'True leaders, as opposed to 'you're a leader by virtue of the role that you have', are going to rise up by necessity'
“If you look at the military, there is a very big emphasis on positional authority, you wear your rank on your shoulder, collar, or sleeve and people can see it,” said Scott Day, “but what I learned in the military is, that’s not the greatest distinction between a good and a great leader.”
The military was a 5-year stint at the beginning of Day’s career, but he still brings what he learned from leadership there to his role as chief people officer at Corel. “It's not what rank you have, or your positional authority, or the role you're in, it is which person makes sure that all of the people that are led by them, have eaten before the leader eats, said Day.”
A recent survey revealed more than three-quarters (85%) of employees claim their businesses’ leadership could be doing more to promote collaboration within the organisation, something that Day puts down to leaders of today lacking the skillset to achieve.
“Really to me this is just highlighting that we lack leadership skills in the corporate environment, at least those that are sufficient to deal with the demands of this day and age,” Day told HRD.
Read more: Collaboration – the key to the office of the future
The skills that are required, he said, are skills that promote connection, support the establishment of trust, and enable collaboration. “They are the same skills that have always differentiated great leaders, it’s just that they’re more in demand and more necessary than ever before,” said Day.

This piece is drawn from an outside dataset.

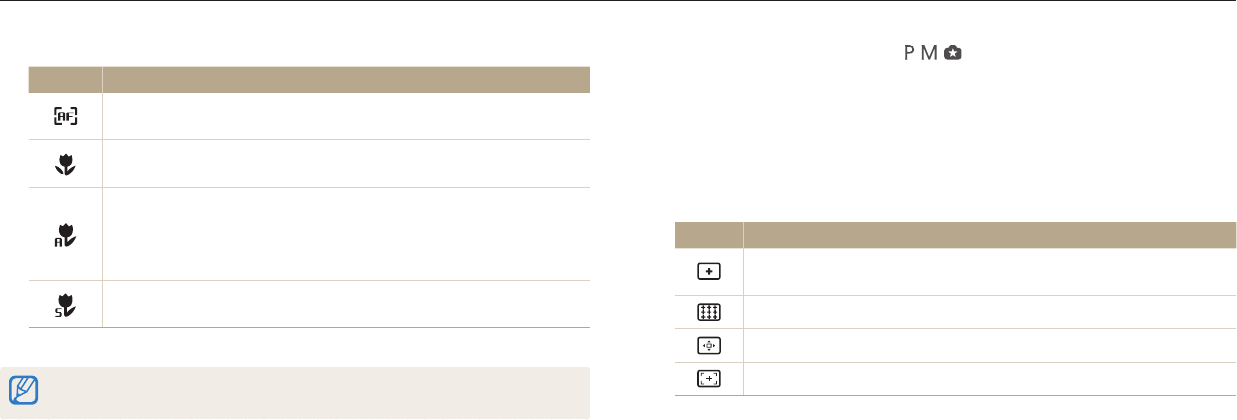Click the Normal AF focus icon
The image size is (1237, 420).
tap(66, 116)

“True leaders, as opposed to, you're a leader by virtue of the role that you have, are going to rise up by necessity and that provides a tremendous opportunity for companies that value these things to invest in developing them amongst leaders.”
Survey data also revealed that one third of employees either have left or would consider leaving their job due to poor collaboration within their workforce, but Day believes bringing people back to the office isn’t the answer to collaboration woes, driving collaboration through empathetic leadership is.

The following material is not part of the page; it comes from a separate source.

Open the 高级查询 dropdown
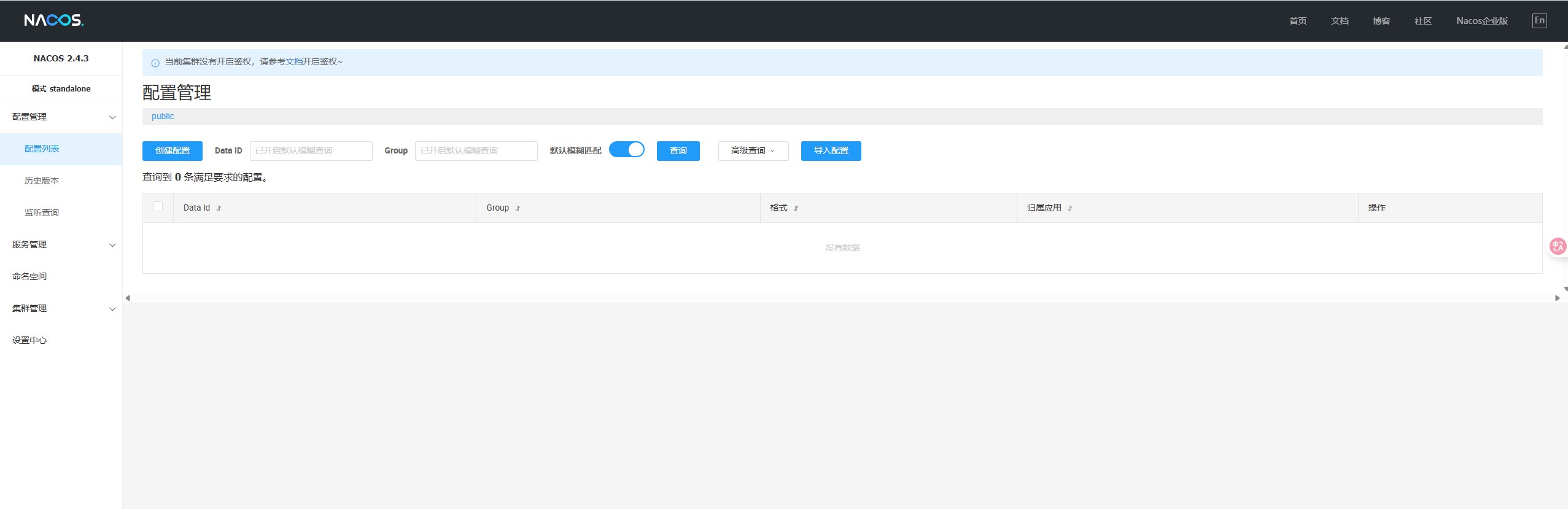This screenshot has width=1568, height=509. pos(753,150)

“So much of what we hear today is that people miss collaboration, so we’ve got to get back to the office. The truth is collaboration is an output, the inputs that make collaboration possible are the trust built upon the safety and connection that one feels with another employee,” said Day.

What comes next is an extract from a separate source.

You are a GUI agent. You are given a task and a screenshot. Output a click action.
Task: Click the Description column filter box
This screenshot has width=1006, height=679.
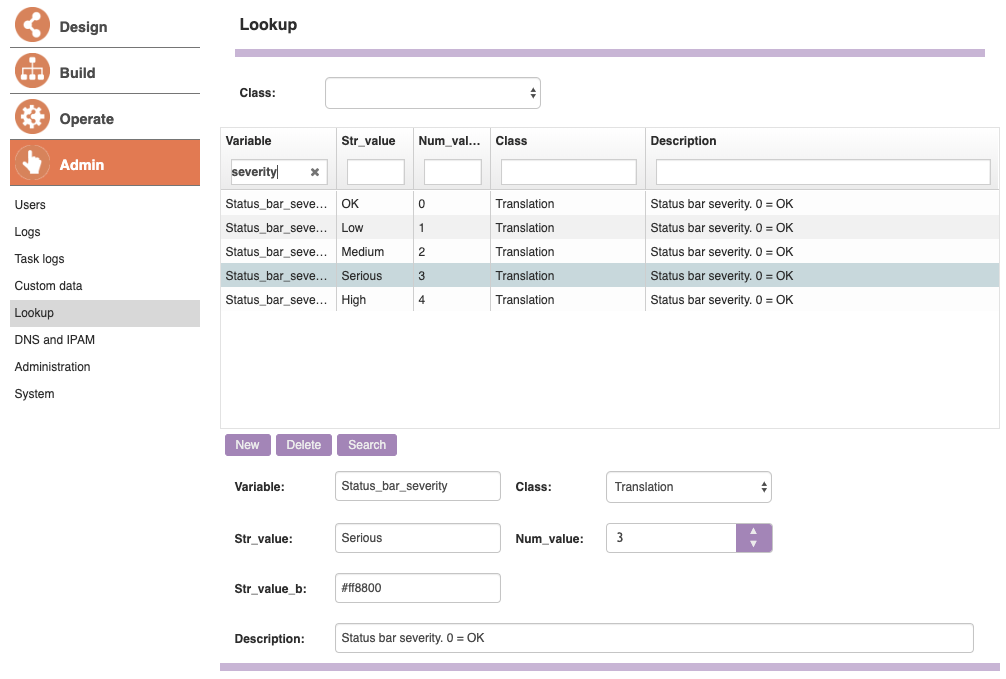(x=822, y=172)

Read more: How HR can foster collaboration at work
“The good leaders will use this as an opportunity to create opportunities for questions and answers, to create a sense of transparency and openness and authenticity in a way that creates that sense of interconnectedness with more senior leaders than perhaps people are used to.
Day said that leadership is now central to the employment conversation and will be a big differentiator amongst companies moving forward. Organisations that emerge on top will be the ones who understand what employees are really looking for.
“Which to me is a lot more than about where you work. It's about decision making and autonomy and how effectively, companies are able to adapt to a world where employees do have more power. And in fact, perhaps they ought to, and perhaps they ought to always have had, because, at least at my company, we only employ adults and adults are pretty good at making decisions.”